Fri, Dec 10, 2004 - Page 17 News List

'National Treasure' strikes US gold

The new Nicholas Cage film is biggest at the box office in America


Nicholas Cage's flick National Treasure beat a slate of animated and holiday releases in the US for the third week in a row, figures showed Sunday.

The treasure hunt took an estimated US$17.1 million this weekend, boosting its three-week take to US$110.2 million.

The holiday comedy Christmas with the Kranks, starring Tim Allen and Jamie Lee Curtis, took second place, earning about US$11.7 million.

The computer animated The Polar Express, featuring the voice of Tom Hanks, arrived in third place with US$11 million.

Disney-Pixar's The Incredibles followed at US$9.1 million.

The SpongeBob SquarePants Movie, based on a television cartoon, took fifth place, and the Mike Nichols-directed Closer -- starring Jude Law, Julia Roberts and Natalie Portman -- debuted in sixth place.

Oliver Stone's big-budget epic Alexander, starring Irish hunk Colin Farrell, followed its disappointing opening last week with a slump to US$4.7 million.

The Peter Pan story Finding Neverland, starring Johnny Depp and Kate Winslett, was again eighth, Renee Zellweger's Bridget Jones: The Edge of Reason took ninth, and the Ray Charles biopic Ray was tenth.

`Incredibles' tops UK box office

The Incredibles has kept a firm grip on the top spot in UK cinemas while Christmas with the Kranks kicked off the festive season at number three.

The Incredibles, a computer-animated movie about a family of superheroes who come out of retirement raked in US$3.2 million over the weekend, to bring its gross so far to US$10 million.

Bridget Jones: The Edge of Reason stayed in second, andChristmas with the Kranks took US$120,000 on its first weekend, pushing sci-fi conspiracy The Forgotten with Julianne Moore to fourth place.

The Grudge, a film about a cursed house starring Sarah Michelle Gellar, dropped to fifth while the thriller The Manchurian Candidate stayed at sixth.

Two new entries failed to make the top five.

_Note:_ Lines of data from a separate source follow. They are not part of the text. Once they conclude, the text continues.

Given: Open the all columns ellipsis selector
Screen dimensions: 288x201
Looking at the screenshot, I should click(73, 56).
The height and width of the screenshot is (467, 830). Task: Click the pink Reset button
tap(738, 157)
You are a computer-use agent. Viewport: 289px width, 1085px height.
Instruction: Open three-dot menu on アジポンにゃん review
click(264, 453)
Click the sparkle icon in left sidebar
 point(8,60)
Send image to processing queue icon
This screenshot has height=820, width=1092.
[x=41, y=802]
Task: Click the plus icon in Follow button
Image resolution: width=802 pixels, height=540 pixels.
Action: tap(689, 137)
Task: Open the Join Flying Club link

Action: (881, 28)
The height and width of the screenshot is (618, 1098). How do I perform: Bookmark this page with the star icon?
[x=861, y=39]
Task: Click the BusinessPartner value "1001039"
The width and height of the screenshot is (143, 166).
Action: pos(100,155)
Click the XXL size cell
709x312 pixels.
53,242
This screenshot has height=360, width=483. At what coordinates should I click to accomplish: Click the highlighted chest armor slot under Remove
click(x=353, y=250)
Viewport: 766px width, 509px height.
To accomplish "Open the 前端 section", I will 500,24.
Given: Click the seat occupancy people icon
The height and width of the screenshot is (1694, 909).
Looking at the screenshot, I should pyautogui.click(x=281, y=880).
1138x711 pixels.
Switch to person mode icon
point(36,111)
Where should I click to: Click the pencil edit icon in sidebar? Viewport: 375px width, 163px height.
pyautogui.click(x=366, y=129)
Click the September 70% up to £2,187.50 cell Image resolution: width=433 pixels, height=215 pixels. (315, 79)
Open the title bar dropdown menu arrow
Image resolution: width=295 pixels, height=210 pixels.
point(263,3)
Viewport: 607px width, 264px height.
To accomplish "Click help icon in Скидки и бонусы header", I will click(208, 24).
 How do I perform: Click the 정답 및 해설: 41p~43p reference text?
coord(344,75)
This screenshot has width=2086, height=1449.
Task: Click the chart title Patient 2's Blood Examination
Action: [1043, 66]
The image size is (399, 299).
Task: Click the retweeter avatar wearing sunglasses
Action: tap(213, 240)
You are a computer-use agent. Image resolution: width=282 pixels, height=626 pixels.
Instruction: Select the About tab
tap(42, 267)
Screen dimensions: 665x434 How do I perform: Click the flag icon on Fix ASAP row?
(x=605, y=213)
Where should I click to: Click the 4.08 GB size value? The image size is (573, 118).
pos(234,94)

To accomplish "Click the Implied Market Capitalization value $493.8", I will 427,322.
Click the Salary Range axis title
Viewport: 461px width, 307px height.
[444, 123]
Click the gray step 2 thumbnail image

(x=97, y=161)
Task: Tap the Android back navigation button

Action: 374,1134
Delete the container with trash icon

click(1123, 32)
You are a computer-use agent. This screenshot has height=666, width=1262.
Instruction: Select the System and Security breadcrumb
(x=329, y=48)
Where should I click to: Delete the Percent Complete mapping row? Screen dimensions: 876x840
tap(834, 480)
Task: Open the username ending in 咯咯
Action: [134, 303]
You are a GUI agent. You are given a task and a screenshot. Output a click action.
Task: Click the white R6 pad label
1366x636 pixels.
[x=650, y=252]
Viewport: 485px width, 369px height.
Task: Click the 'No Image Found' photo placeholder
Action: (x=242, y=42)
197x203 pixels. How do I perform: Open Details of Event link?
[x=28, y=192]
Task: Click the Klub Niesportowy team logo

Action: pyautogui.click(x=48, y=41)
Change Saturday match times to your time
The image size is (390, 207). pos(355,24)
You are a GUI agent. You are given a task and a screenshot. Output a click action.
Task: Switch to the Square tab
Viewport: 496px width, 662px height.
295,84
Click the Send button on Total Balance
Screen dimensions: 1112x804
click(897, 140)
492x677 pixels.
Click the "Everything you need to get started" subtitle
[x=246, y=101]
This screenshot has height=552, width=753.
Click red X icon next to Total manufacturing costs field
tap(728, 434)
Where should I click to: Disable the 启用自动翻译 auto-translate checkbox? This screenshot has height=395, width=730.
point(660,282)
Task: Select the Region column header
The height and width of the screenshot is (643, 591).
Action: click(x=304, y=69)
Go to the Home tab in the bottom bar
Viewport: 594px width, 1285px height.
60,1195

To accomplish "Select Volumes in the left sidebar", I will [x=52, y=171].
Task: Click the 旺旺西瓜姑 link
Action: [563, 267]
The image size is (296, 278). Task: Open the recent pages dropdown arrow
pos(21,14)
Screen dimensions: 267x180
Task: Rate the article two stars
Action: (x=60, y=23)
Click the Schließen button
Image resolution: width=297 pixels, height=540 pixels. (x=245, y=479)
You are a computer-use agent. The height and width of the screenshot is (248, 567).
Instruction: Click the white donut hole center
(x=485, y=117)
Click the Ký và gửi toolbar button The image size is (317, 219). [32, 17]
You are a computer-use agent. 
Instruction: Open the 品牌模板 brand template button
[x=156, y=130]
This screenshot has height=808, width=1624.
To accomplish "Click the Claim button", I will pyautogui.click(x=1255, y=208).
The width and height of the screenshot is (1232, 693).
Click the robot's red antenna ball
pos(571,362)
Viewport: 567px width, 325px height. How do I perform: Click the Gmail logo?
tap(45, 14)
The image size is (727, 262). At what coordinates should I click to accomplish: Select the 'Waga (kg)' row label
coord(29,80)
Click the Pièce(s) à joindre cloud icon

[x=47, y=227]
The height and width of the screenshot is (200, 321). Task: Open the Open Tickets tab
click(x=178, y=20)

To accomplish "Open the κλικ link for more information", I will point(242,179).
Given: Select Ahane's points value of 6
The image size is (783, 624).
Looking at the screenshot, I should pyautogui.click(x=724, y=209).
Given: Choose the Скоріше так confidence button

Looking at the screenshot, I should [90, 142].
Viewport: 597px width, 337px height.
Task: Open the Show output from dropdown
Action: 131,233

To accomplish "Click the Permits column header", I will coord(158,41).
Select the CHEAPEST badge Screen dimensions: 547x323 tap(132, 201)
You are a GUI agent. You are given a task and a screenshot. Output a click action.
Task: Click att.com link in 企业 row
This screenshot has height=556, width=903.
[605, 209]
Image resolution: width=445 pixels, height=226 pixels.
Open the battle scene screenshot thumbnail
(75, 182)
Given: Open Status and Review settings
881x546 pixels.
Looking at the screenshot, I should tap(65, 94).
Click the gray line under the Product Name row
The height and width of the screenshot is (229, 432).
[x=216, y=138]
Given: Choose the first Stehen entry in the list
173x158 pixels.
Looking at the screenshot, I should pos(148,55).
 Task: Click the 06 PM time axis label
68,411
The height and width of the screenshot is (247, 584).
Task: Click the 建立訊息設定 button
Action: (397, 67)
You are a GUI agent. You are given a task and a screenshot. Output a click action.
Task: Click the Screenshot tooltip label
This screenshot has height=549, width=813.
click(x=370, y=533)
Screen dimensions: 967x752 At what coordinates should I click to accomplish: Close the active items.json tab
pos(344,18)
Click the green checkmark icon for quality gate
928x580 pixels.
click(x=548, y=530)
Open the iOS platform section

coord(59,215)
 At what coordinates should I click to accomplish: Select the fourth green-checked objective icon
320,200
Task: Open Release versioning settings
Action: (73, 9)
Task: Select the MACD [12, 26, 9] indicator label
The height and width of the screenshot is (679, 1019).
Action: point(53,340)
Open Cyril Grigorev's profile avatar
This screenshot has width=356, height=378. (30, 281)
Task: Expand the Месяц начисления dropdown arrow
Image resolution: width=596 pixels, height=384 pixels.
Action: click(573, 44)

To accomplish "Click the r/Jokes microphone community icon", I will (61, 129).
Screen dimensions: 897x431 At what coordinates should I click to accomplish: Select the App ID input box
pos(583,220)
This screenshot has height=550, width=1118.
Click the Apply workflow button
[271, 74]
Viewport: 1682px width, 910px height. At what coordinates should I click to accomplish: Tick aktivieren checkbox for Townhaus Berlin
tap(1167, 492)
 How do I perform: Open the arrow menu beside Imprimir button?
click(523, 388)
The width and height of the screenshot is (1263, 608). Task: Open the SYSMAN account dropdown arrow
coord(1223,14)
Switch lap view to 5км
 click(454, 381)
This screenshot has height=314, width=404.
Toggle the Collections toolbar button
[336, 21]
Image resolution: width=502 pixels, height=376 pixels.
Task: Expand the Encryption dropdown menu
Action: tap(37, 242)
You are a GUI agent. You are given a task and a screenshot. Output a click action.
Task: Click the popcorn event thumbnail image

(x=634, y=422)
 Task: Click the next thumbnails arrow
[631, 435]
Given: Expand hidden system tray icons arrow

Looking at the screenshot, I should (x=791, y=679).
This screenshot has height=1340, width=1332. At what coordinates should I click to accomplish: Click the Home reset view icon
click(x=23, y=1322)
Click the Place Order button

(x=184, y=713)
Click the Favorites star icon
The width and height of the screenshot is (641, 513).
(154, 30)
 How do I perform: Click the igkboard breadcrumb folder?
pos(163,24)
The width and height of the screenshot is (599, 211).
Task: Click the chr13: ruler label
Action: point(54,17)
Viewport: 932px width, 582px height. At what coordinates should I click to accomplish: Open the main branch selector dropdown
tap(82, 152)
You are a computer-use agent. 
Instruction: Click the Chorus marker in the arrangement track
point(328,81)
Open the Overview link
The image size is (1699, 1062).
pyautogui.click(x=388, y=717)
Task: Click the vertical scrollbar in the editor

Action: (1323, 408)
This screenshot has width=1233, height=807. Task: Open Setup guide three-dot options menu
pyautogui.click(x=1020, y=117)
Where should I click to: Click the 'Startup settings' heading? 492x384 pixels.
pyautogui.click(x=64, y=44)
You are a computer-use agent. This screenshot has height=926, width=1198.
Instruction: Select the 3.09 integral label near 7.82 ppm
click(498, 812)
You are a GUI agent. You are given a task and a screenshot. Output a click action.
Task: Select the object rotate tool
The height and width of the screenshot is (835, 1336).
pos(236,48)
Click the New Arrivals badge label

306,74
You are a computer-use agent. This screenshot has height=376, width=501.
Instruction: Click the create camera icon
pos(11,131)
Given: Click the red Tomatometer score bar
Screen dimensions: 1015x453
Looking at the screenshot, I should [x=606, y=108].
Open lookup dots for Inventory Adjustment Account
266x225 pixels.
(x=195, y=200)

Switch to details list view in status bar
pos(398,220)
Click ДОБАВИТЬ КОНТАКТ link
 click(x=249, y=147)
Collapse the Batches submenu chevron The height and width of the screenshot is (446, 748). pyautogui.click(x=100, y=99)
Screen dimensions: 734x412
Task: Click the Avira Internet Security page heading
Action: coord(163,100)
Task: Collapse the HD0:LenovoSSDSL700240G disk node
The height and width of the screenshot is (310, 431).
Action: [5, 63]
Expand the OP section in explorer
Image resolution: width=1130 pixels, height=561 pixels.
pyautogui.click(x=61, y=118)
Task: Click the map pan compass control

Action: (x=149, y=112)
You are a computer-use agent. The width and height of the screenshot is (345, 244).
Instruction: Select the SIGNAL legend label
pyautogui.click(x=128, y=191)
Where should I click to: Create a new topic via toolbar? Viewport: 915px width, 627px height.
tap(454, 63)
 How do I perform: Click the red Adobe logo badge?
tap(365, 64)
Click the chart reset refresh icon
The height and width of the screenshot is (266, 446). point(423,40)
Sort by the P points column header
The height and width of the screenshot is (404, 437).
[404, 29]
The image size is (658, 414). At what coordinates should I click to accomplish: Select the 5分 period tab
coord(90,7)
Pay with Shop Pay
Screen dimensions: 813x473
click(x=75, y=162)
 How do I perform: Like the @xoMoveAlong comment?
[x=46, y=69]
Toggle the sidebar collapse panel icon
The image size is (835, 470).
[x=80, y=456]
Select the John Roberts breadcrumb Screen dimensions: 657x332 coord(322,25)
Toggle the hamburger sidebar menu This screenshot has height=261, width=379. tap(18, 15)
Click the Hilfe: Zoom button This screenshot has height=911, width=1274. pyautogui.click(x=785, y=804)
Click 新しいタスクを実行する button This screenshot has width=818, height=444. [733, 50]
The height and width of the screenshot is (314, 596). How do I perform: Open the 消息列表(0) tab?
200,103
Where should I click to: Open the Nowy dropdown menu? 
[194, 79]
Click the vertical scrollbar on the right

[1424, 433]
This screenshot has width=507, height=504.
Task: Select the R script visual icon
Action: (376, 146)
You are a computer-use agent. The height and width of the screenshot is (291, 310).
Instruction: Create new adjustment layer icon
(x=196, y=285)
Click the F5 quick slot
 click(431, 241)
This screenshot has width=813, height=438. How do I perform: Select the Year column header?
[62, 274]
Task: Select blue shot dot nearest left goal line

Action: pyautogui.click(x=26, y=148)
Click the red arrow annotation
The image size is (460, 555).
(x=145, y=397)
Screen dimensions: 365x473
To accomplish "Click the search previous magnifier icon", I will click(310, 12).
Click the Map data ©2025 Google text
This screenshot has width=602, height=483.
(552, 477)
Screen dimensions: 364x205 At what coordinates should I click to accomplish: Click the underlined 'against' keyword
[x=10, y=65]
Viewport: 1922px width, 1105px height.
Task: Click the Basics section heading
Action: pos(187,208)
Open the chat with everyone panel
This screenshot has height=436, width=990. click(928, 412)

Churchill: The Hollywood Years, a surreal look at how movies rewrite history, went in at number seven.

The Shakespeare adaptation The Merchant of Venice was number eight, despite wide praise from critics for Al Pacino's performance as Shylock.

After the Sunset dropped to ninth place while Bollywood romance Veer Zaara fell to 10th.

Powell remains unshaken by Bond

Outgoing US Secretary of State Colin Powell turned film critic Tuesday in Sofia, Bulgaria, when he panned the formulaic plots of James Bond films while extolling producers for providing the fictional superspy with sophisticated gadgets before they were actually invented.

"It's interesting, though, a lot of the gadgets that you saw in the older James Bond movies and some of the other gadgets which seemed so incredible all have happened," Powell said.

He jokingly declined to comment when asked by a student whose class had analyzed Bond movies whether real-world technology surpassed that presented in today's films, saying "so much further I can't talk about them."

He had less enthusiasm for actual content of the movies.

Powell, who prefers Jamaican rum and coke to shaken martinis, offered no opinion on who his favorite Bond actor is.

Oscars and Emmy together

Earlier in the week Oscar organizers named Emmy-winning US television veteran Louis Horvitz as the director of the 77th annual Academy Awards telecast.

Horowitz has helmed the show, which is watched by up to US$1 billion television viewers across the world, eight times previously.